Let’s look at the first entries of “text”:

head(review_data$text)

Before constructing the document feature matrix (dfm) we need to make sure the text is a character

review_data$text <- as.character(review_data$text)

Now we can convert to quanteda corpus and create a dfm.

# convert to quanteda corpus
corp_reviews <- corpus(review_data)

# create dfm
dfm_amazon <- dfm(corp_reviews,
          remove_punct = TRUE,
          remove_numbers = TRUE,
          remove_symbols = TRUE,
          tolower = TRUE,   
          remove = stopwords("english"),
          stem = TRUE,   
          ngrams = 1)

We can draw a wordcloud to get a feeling of common words in the dfm.

?textplot_wordcloud
textplot_wordcloud(dfm_amazon,  min_size = 0.5, max_size = 4, min_count = 2,
                   max_words = 500, color = "darkblue", adjust = TRUE)

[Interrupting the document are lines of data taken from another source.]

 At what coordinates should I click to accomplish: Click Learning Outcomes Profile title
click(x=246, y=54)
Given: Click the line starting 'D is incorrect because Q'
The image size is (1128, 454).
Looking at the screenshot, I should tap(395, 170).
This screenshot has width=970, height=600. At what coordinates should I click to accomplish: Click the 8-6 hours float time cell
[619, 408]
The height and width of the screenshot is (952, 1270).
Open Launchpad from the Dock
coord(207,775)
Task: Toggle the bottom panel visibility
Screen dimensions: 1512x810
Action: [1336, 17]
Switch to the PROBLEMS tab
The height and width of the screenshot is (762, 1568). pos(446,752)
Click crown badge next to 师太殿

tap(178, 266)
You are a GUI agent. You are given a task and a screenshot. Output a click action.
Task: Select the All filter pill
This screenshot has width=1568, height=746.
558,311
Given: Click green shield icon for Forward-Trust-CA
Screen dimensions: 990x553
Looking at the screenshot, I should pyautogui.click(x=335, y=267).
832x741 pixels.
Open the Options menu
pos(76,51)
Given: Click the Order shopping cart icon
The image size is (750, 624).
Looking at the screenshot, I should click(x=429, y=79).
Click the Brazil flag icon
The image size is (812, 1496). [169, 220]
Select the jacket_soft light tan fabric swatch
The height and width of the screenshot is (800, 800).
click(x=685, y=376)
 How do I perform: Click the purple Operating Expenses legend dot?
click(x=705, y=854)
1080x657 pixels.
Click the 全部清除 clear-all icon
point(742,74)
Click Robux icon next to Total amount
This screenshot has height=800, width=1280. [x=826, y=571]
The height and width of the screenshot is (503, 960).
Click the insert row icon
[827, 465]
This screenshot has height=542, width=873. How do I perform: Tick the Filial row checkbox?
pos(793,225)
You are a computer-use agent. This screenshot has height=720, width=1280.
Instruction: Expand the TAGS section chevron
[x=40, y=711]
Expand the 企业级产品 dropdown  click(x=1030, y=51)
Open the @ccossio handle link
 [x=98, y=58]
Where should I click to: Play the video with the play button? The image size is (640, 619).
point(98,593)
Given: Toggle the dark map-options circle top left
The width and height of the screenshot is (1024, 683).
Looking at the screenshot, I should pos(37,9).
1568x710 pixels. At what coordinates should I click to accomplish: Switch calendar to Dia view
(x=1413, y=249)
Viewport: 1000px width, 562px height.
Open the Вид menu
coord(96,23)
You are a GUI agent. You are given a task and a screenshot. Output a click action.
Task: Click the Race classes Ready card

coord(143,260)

We can list the most frequent features in the dfm (“topfeatures”) or in the, say, second document:

topfeatures(dfm_amazon)
topfeatures(dfm_amazon[2,])

Finally, let’s convert our dfm into TF-IDF scores:

# convert to tf-idf
dfm_tfidf <- dfm_tfidf(dfm_amazon)
# check TF-IDF scores of topfeatures in second document
topfeatures(dfm_tfidf[1,])

One could impose further restrictions here: 1. removing words that occurr in more (less) than X% of the documents 2. removing words that are mentioned more (less) than X times in total

Congratulations, you made it through exercise 4!